En el barrio contiguo, en Sant Roc, se encuentran algunos de los edificios que aparecen en la película Platillos volantes (Óscar Áibar, 2003). Los abuelos del director vivieron en uno de ellos, también los míos. Al igual que El maquinista, ésta es una película proletaria en la que sus protagonistas van a trabajar a una fábrica. Los personajes de Platillos volantes vagan por estos bloques levantados a inicios de los años sesenta por la Obra Sindical del Hogar, que hoy se derriban porque las viviendas (la mayoría de 55 metros cuadrados) se están cayendo de aluminosis y de otras taras de la construcción. Son edificios de color rosa pálido, tirando a ocre, con bandas de color rojo inglés, de porterías exiguas (de un metro de anchura) y excavadas en la pared hasta un metro de profundidad. Los últimos pisos de algunos bloques tienen viseras de uralita. De las ventanas, todas enrejadas, sobresalen jardineras con flores de plástico. Entre la ropa tendida, asoma alguna antena parabólica. Los chavales escriben sus nombres en las fachadas: Jessica, Tamara, Chato, Mireia..., y otros rascan el cemento para grabar: "Love Paco".

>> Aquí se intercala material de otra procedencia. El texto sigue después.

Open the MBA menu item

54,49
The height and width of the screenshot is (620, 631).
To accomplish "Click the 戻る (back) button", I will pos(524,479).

En una acera, tres gitanos han levantado el capó de su Peugeot 205 e inspeccionan el motor con las manos metidas en los bolsillos. Hace un poco de frío. Han dejado sobre el techo del automóvil una jaula liada en un hatillo con un pañuelo del Barça. Sentada en una portería, una anciana magrebí trocea un plátano con una navaja, y cuando se lo come recoge las pieles en un pedazo de papel. En un bar, otra anciana, que lleva un catéter nasal, se toma un trifásico y discute con el dueño porque le ha puesto leche. "¡Sabes tú que yo no puedo tomar leche! ¡Yo sólo lo quiero de café!". Y en el armario eléctrico de una plaza, la plaza Roja, está escrito: "Nací para sufrir pero vivo vacilando".